(Pixel coordinate grounding data)
----------

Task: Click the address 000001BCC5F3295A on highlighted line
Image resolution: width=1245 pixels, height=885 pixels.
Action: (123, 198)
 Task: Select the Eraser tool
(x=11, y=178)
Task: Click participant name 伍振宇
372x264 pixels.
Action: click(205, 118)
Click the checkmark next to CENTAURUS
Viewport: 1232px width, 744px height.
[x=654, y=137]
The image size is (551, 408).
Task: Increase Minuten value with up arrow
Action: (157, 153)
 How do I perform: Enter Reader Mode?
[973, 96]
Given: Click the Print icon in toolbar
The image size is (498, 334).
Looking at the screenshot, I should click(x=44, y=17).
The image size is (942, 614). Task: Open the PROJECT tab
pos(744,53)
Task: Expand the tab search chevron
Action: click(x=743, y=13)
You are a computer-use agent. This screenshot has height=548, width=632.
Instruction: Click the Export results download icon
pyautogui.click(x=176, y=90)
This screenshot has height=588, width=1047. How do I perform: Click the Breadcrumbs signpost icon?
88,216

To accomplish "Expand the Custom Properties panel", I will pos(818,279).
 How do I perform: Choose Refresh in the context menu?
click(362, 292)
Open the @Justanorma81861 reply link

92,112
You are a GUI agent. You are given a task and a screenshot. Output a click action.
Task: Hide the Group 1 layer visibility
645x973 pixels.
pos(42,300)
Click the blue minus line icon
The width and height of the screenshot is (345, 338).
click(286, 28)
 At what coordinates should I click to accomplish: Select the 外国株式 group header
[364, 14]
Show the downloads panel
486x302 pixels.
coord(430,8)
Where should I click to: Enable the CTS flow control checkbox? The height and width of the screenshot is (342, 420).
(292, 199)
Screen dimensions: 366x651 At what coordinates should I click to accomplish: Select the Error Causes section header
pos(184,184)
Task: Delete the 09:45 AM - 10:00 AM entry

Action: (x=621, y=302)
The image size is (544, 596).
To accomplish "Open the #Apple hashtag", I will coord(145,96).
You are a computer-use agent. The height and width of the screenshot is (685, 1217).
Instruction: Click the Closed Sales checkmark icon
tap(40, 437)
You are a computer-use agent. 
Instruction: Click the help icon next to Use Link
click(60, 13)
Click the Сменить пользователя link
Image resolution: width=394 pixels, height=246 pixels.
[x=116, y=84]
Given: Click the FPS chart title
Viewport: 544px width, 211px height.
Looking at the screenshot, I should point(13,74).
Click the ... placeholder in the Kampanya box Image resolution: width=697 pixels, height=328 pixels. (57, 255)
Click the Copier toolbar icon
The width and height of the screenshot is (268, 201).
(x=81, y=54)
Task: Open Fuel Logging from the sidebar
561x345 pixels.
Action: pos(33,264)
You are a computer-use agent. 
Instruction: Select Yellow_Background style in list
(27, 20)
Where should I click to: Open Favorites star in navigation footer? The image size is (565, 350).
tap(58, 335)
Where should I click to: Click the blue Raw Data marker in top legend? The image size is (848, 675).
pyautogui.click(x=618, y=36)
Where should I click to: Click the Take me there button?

----------

### [Work to complete]
Please give back the records exactly as written, beginning at the first line and including the line that holds "Task: Click participant name 伍振宇" as the last.

### [Answer below]
Task: Click the address 000001BCC5F3295A on highlighted line
Image resolution: width=1245 pixels, height=885 pixels.
Action: (123, 198)
 Task: Select the Eraser tool
(x=11, y=178)
Task: Click participant name 伍振宇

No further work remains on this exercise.